RECORD EXCERPTS Block Start
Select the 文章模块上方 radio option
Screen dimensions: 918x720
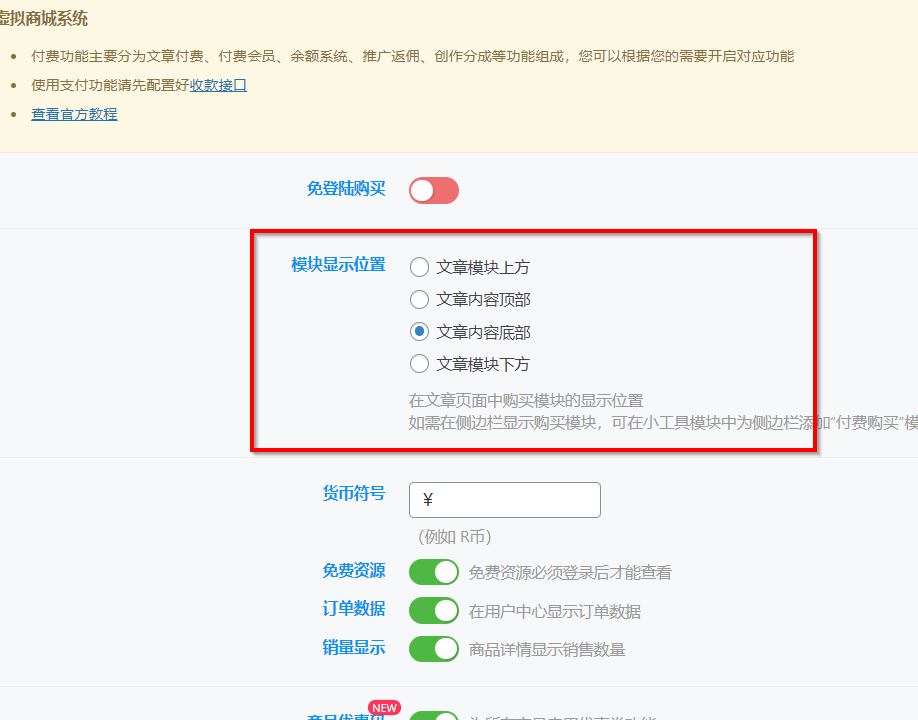[x=420, y=267]
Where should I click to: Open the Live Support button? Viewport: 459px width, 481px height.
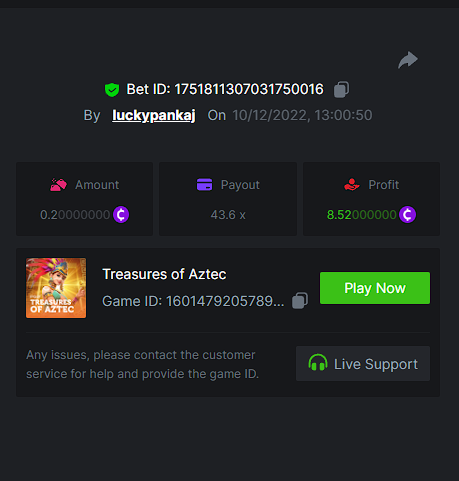tap(363, 363)
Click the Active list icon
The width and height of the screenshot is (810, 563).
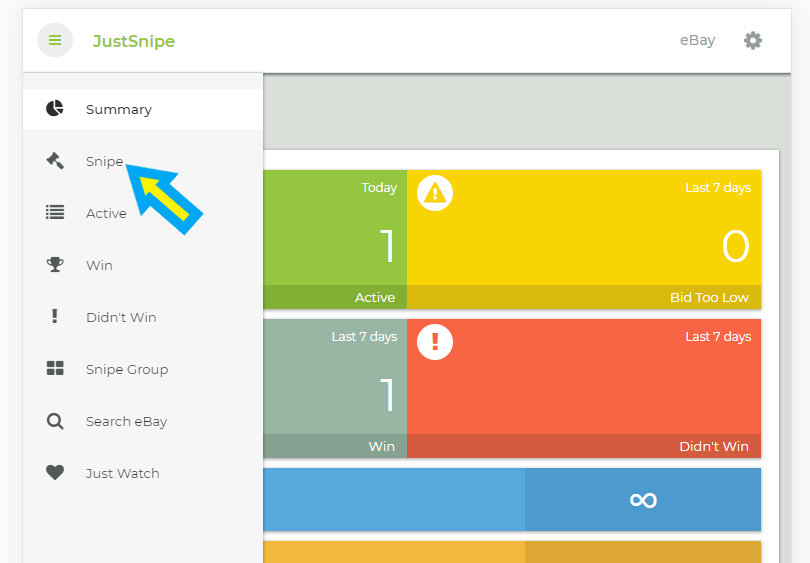[55, 213]
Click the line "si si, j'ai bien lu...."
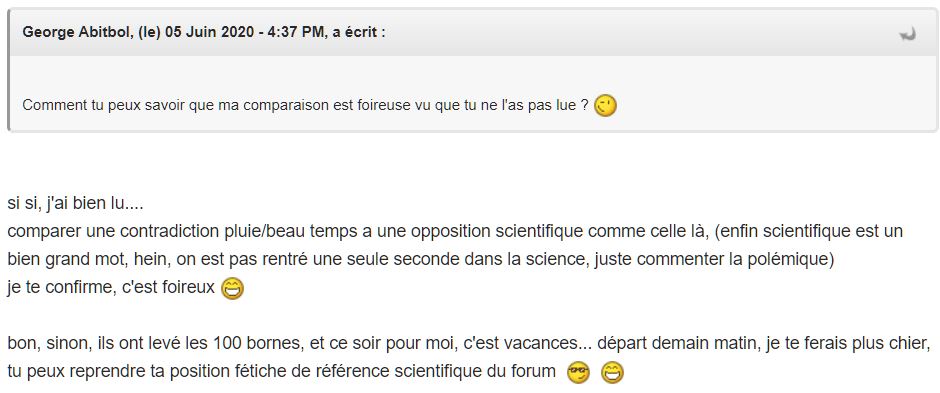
RECORD EXCERPTS Block End
WHAT YOU ARE ASKED TO DO.
Give every entry again word for word; no images belong in the copy.

ANSWER SPACE.
Select the 文章模块上方 radio option
Screen dimensions: 918x720
[x=420, y=267]
Where should I click to: Open the Live Support button? Viewport: 459px width, 481px height.
tap(363, 363)
Click the Active list icon
The width and height of the screenshot is (810, 563).
[55, 213]
Click the line "si si, j'ai bien lu...."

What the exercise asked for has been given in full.